Foreword

Security in INTER-IoT is treated as a cross-layer component as it affects similarly all the interoperability levels considered in the project. Althoug the objective of the project is not to study the IoT security as a independent work, it is clear that the scientific and technical research aspects of the project (including the connection of industrial IoT platform, the access to health measurements or the actuation over IoT devices) have implicit requirements to ensure the trustworthiness, reliability and privacy of the interoperability mechanims.

Thus, there are layer-specific security components that prevent from malicious access or software that could interact with the software components. These mechanisms are hidden in the different communication layers and are out of the scope of this document.
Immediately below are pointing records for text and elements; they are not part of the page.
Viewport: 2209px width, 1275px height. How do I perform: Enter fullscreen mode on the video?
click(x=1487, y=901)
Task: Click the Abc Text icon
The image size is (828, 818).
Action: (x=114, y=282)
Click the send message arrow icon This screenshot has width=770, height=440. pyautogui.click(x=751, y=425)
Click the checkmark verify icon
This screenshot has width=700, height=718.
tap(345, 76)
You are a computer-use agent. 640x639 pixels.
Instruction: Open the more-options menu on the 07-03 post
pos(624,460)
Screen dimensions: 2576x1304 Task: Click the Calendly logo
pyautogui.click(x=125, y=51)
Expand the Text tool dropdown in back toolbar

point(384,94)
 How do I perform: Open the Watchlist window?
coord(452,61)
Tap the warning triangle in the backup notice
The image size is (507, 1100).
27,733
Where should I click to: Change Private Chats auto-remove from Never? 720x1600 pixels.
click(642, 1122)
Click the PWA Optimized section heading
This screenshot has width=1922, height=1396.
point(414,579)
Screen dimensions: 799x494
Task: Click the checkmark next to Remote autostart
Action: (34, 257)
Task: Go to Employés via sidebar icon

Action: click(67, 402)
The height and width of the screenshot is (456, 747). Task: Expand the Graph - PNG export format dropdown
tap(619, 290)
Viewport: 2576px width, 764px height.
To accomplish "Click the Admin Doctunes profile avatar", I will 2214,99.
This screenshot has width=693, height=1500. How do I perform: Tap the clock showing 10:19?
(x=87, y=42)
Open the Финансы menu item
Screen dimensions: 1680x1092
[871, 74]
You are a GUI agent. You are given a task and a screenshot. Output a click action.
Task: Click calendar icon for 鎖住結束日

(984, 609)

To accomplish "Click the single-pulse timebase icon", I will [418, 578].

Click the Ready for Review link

To have more information, please refer to https://inter-iot.github.io/.

This Cookbook section refers, however, to the high-level cross-layer security components that are in charge of ensuring the external access to the different INTER-IoT interoperability layers.

The layer infrastructure of INTER-IoT is only accessible by external applications or users by accessing the INTER-API. The INTER-API is a curated homogeneous API that redirects to the appropriated layer method once it is called. INTER-API is exposed in INTER-IoT through the API Gateway, which is part of the API Manager solution. Thus, all the API requests addressed to INTER-IoT are processed in the API Manager, which, at the same time, validates and check the origin of the request using the Identity Server.

The API Manager, in collaboration with the Identity Server implements an standard architecture for fine-grained access control to resources, XACML. This standard has been implement in INTER-IoT for the case of the IoT platforms, devices and services, so that it is easy to define access of the INTER-IoT users to specific or groups of resources, leveragin the security rules execution engine of XACML.

This condition obliges the cross layer the introduction of user management, to allow applications and developers to create an identity, stored in the Identity Server, that can have some permissions and roles associated and thus have a security badge to get acess (or be rejected) to INTER-IoT mechanisms.